Tax-exempt municipal bonds typically offer a lower yield than comparable corporate bonds. This is because high-tax bracket investors are willing to accept a lower nominal yield in return for owning a product that does not require them to pay income taxes on the income that it produces. Oftentimes, the “take-home income” that is received is higher in a lower yielding, tax-exempt investment than it would be on a higher yielding, taxable investment. An investor in the 37% federal tax bracket will only take home 63% of the yield offered by the taxable investment, whereas they can take-home 100% of the income produced by the tax-exempt investment. As investors shift into lower tax brackets, the advantage in take-home income tends to shift over to taxable products. If the investor is in the 22% tax bracket, they still receive 100% of the tax-exempt income, but for the taxable product, they take-home 78% of the income. As markets are generally fairly efficient, the difference between comparable tax-exempt yields and taxable yields will usually differ just enough to make the tax-exempt investment advantageous for those in top tax brackets.

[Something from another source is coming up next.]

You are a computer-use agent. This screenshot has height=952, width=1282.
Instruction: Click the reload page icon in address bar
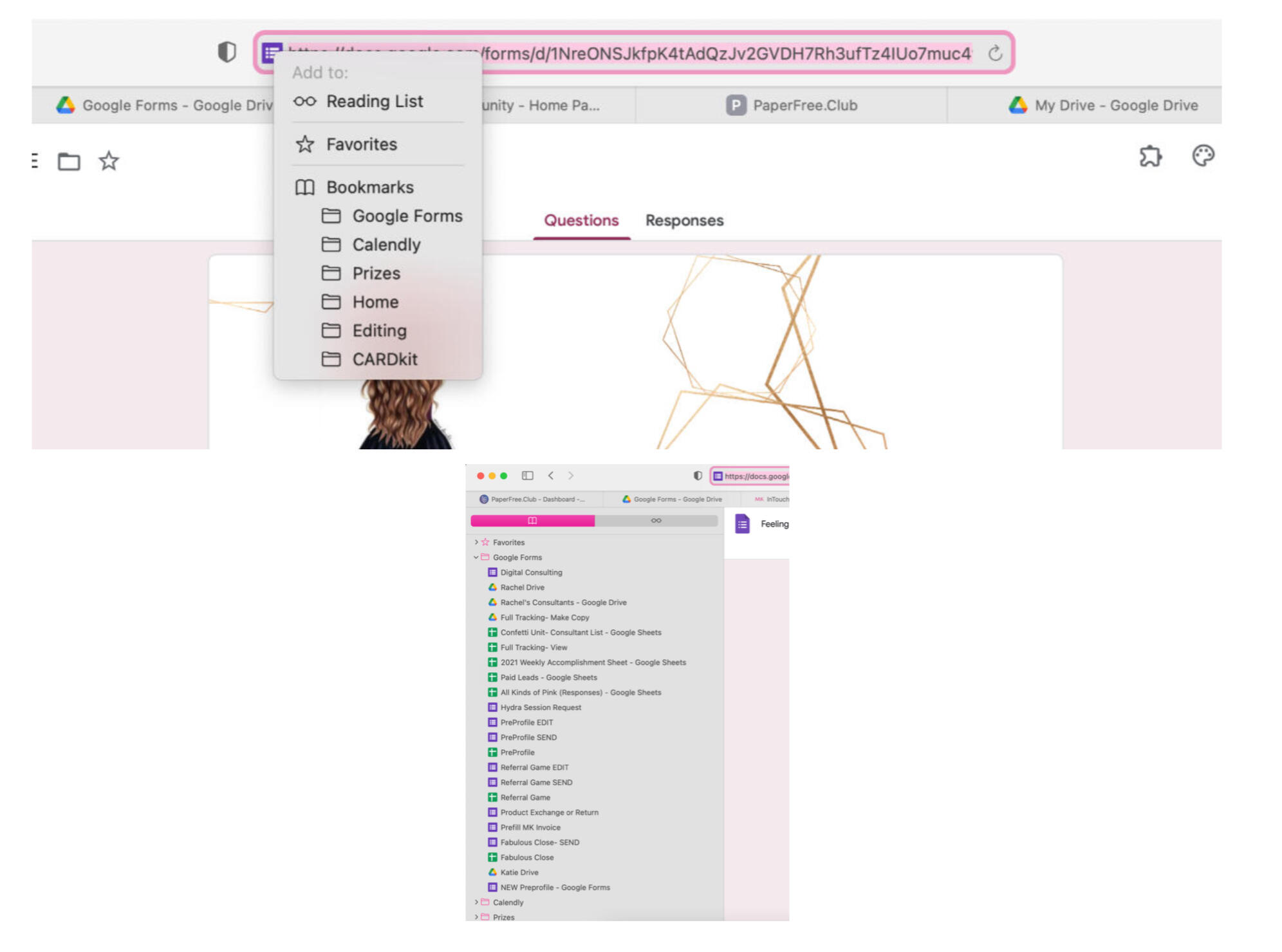pyautogui.click(x=994, y=53)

All too often, investors seek out a portfolio of tax-exempt municipal bonds simply because they don’t want to pay any taxes. Oftentimes, for investors who might not be in a top tax bracket, this results in a less than optimal portfolio because they are focusing on the amount of money they would have to pay in taxes instead of focusing on their take-home income. The table below illustrates this idea by showing what the “take-home income” would be for investors in a range of tax brackets for a $1 million investment in both a 10-year A-rated corporate bond and a 10-year A-rated tax-exempt municipal bond. Using current index yields for the illustration, the corporate bond yields 1.97% and the municipal bond yields 1.08%. Using the 22% tax bracket column as an example, the municipal bond would provide $10,800 in income, all of which would be tax-exempt, resulting in take-home income of $10,800. The corporate bond would provide $19,700 in income, but as corporate bonds are taxable, the investor would have to pay $4,334 in taxes, leaving them with “take-home income” of $15,366. So even after paying taxes, the 22% tax-bracket investor earned an additional $4,560 than they would have had they invested in the municipal bond, which is over 42% more in annual income.

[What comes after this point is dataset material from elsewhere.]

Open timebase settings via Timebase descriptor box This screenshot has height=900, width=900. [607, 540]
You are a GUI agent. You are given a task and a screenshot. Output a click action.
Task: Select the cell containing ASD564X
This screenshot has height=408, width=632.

As you would expect, the difference is much smaller for investors in higher tax brackets. Also, keep in mind that this illustration only uses federal taxes, so for high-tax bracket investors who also pay state income taxes, the advantage shifts further towards municipals bonds assuming additional tax benefits from purchasing in-state bonds.

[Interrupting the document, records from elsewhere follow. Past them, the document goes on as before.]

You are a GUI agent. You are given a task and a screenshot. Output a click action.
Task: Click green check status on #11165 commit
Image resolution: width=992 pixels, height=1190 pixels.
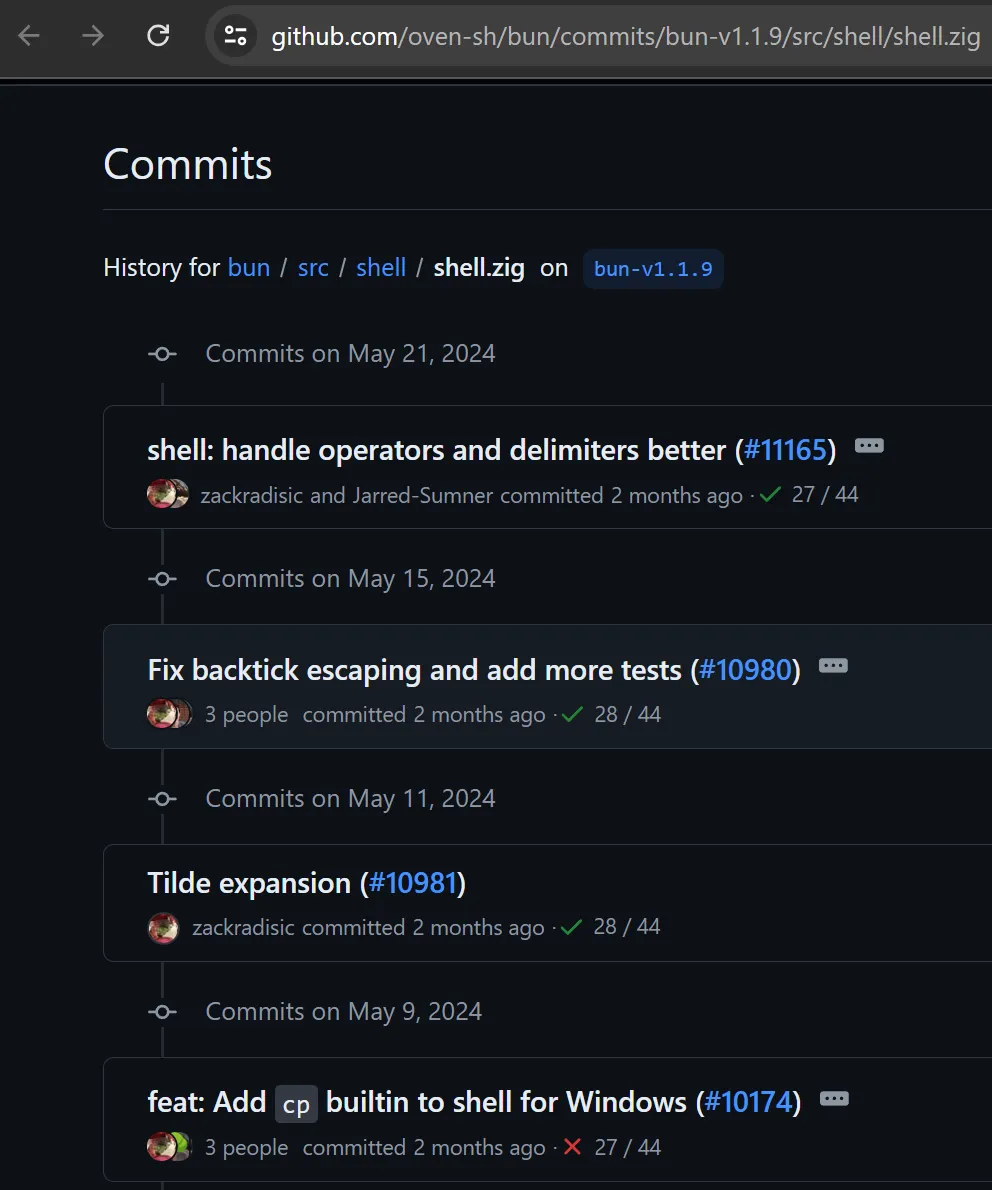[770, 495]
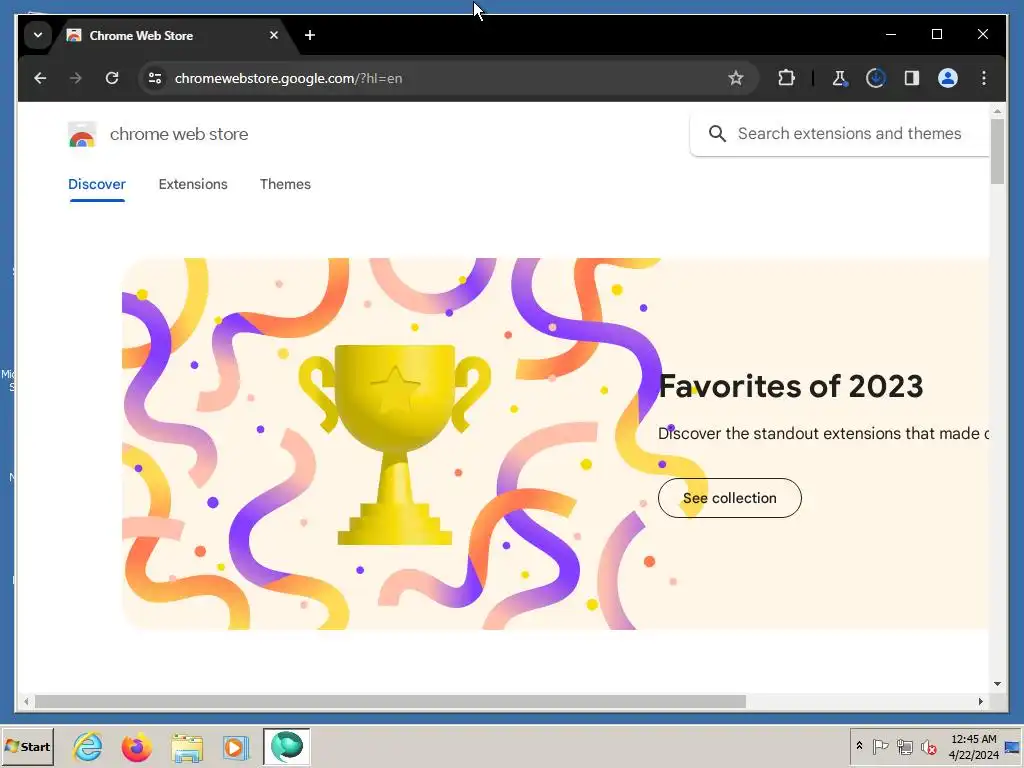The width and height of the screenshot is (1024, 768).
Task: Click the chrome web store logo link
Action: tap(158, 135)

So what can we take away from this? For top tax bracket investors, the current market environment is providing similar take-home incomes across both taxable and tax-exempt investments, so high tax bracket investors who have traditionally only considered municipal bonds, might benefit from expanding their criteria to include taxable products as well. Additionally, lower tax bracket investors should let the “take-home income” guide their investment decisions rather than an avoidance of paying taxes. Most of the time, even accounting for taxes that will have to be paid, investing in a taxable investment will yield the most take-home income for lower tax bracket investors.
Neither Raymond James nor the author of this article are tax professionals and cannot give tax advice. Please consult a tax professional prior to making any investment decisions and to receive tax-related advice.